Securities and Exchange Commission (SEC) officials have detailed charges against Morgan Stanley Smith Barney LLC (MSSB), alleging the firm failed to protect customer personal identifying information (PII).
Per the SEC order, MSSB agreed to pay a $35 million penalty to settle the SEC charges addressing five years and involving approximately 15 million customers.
“MSSB’s failures in this case are astonishing,” SEC Enforcement Division Director Gurbir S. Grewal said. “Customers entrust their personal information to financial professionals with the understanding and expectation that it will be protected, and MSSB fell woefully short in doing so. If not properly safeguarded, this sensitive information can end up in the wrong hands and have disastrous consequences for investors.”
Grewal said the SEC’s action sends a message to financial institutions that they must take their obligation to safeguard data seriously.
The SEC alleges as far back as 2015, MSSB failed to properly dispose of devices containing its customers’ PII. On multiple occasions, the company hired a moving and storage company with no experience or expertise in data destruction services to decommission thousands of hard drives and servers containing the PII of millions of its customers.

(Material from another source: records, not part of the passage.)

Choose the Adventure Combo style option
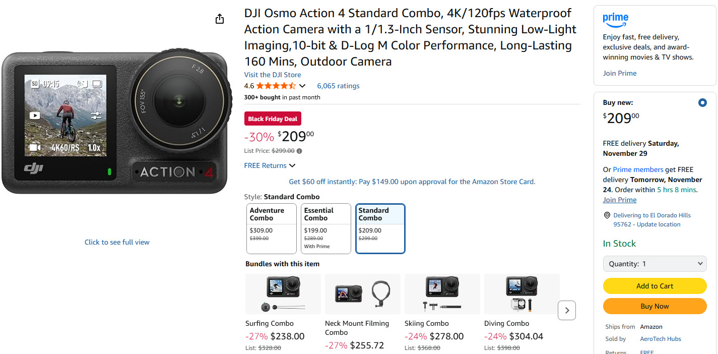The image size is (718, 354). [271, 228]
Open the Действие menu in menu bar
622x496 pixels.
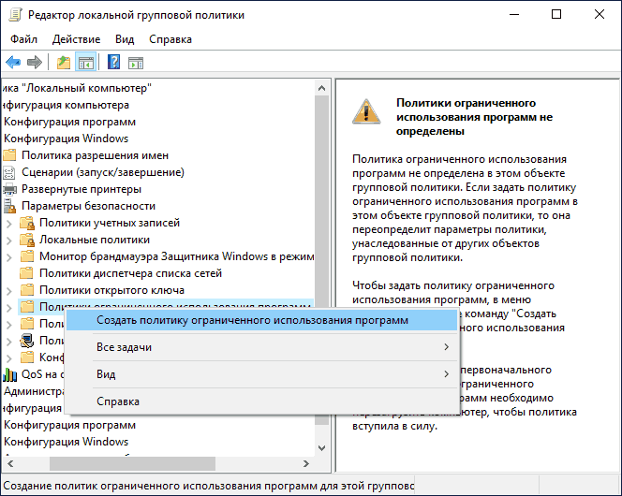coord(77,39)
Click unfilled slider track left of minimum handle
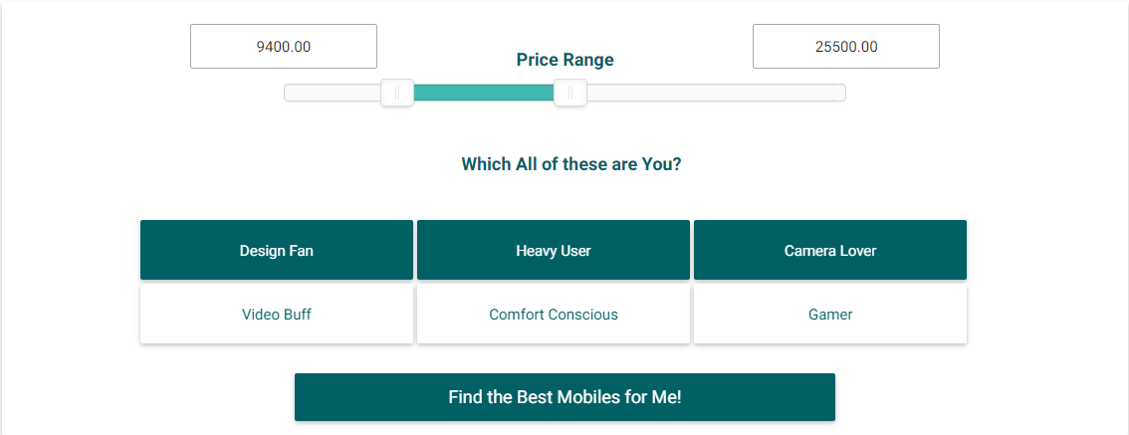This screenshot has height=435, width=1129. (x=334, y=93)
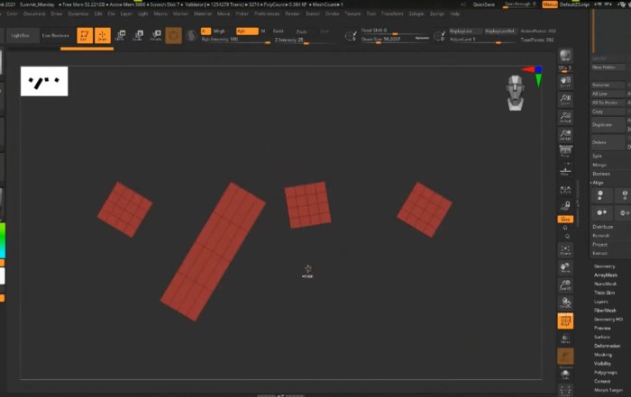Select the Frame icon in right shelf
631x397 pixels.
565,248
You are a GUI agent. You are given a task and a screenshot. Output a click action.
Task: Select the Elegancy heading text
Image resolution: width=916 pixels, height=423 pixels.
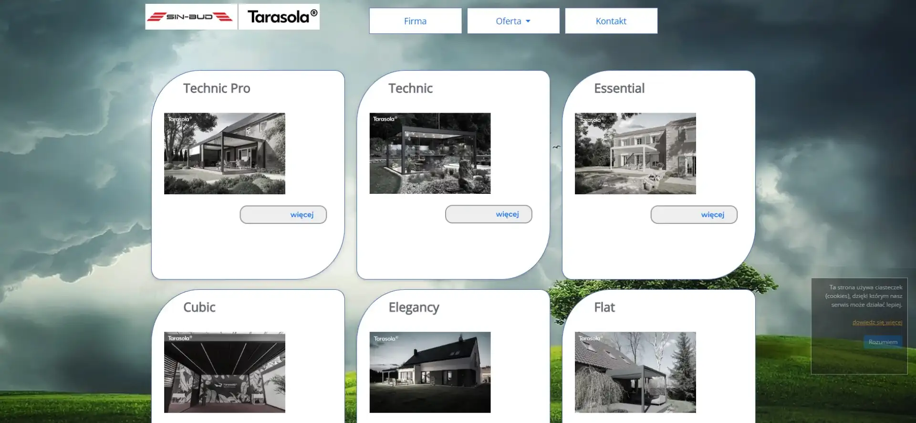(414, 307)
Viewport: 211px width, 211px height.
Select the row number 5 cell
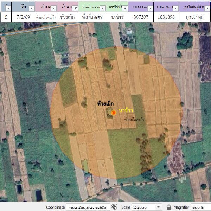coord(6,17)
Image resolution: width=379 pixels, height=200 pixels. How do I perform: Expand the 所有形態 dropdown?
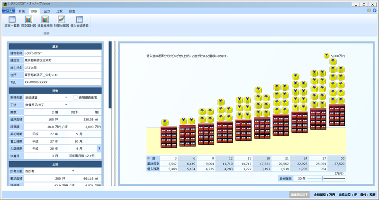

Additionally, the SEC’s order maintains over several years, MSSB failed to properly monitor the moving company’s work and an SEC investigation determined the moving company sold to a third party thousands of MSSB devices that included servers and hard drives eventually resold on an internet auction site without removal of such customer PII.
According to the SEC, MSSB consented to the SEC’s order finding the firm violated the Safeguards and Disposal Rules under Regulation S-P, and agreed to pay the penalty without admitting or denying its findings.